** Passage to read follows **
New York University Medical Center
550 First Avenue
New York, New York 10016
Phone: (212) 263-7300
Since April of 2008, the New York University Medical Center has officially been known as the NYU Elaine A. and Kenneth G. Langone Medical Center after the two benefactors who recently bequeathed $200 million to the institution, which in turn has attracted an additional $50 million in contributions.
While the Center is among the top institutions in the nation for biomedical research and medical education, it is also home to the NYU Cancer Institute and the Hassenfeld Children’s Center for Cancer and Blood Disorders.
The NYU Langone Medical Center was founded in 1841 as the New York College of Medicine. Some of the famous names associated with this institution include John Revere (son of Paul Revere of “midnight ride” fame), Dr. Walter Reed, and Jonas Salk, developer of the first polio vaccine.
** End of Passage to read **
** Extracted records follows **
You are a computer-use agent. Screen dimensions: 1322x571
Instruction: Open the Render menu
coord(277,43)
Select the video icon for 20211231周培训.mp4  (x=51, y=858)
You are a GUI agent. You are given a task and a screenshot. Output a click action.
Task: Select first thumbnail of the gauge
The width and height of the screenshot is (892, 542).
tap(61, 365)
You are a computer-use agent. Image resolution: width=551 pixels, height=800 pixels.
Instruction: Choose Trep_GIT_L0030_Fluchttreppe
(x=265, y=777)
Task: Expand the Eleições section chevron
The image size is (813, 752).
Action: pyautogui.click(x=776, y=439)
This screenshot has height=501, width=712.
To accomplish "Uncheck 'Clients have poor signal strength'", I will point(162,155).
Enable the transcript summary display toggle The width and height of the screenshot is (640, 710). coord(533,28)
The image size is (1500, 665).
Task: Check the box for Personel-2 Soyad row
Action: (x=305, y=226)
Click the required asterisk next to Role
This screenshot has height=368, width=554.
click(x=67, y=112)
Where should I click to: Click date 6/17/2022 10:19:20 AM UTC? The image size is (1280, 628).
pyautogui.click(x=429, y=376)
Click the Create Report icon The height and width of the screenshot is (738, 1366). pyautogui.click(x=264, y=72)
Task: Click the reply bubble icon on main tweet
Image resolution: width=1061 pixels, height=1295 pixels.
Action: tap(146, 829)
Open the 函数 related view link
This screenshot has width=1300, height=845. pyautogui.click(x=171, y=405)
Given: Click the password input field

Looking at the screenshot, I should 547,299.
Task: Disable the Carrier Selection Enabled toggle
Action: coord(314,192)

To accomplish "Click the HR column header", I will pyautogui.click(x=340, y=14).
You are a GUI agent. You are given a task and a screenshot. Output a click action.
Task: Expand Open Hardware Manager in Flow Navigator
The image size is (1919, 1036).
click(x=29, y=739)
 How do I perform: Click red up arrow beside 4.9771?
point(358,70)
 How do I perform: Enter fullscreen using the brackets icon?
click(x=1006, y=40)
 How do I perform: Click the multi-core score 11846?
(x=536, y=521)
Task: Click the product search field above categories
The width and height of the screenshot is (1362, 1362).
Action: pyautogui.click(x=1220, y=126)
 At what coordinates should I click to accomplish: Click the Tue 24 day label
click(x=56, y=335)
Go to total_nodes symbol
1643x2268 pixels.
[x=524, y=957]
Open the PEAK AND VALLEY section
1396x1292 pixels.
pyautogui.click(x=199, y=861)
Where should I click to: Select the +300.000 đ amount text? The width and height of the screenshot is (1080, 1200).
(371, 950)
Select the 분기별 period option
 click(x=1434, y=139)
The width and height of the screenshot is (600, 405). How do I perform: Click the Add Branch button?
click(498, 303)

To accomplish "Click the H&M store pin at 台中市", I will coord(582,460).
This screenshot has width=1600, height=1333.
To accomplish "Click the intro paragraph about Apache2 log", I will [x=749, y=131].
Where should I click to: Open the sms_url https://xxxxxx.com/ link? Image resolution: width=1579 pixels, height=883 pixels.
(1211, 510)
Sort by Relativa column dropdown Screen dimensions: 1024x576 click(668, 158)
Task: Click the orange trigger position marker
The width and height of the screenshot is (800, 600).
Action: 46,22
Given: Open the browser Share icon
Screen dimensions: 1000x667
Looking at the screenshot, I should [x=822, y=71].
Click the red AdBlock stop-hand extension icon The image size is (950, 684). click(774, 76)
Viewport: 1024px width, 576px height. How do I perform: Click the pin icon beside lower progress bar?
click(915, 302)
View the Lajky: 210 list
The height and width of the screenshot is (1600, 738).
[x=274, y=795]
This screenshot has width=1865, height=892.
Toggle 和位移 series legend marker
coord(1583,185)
** End of Extracted records **
Using the page about New York University Medical Center, explain in one to three sentences why the center has been officially called the NYU Elaine A. and Kenneth G. Langone Medical Center since April 2008.

The center was named after Elaine A. and Kenneth G. Langone, the two benefactors who recently bequeathed $200 million to it. That gift in turn attracted an additional $50 million in contributions.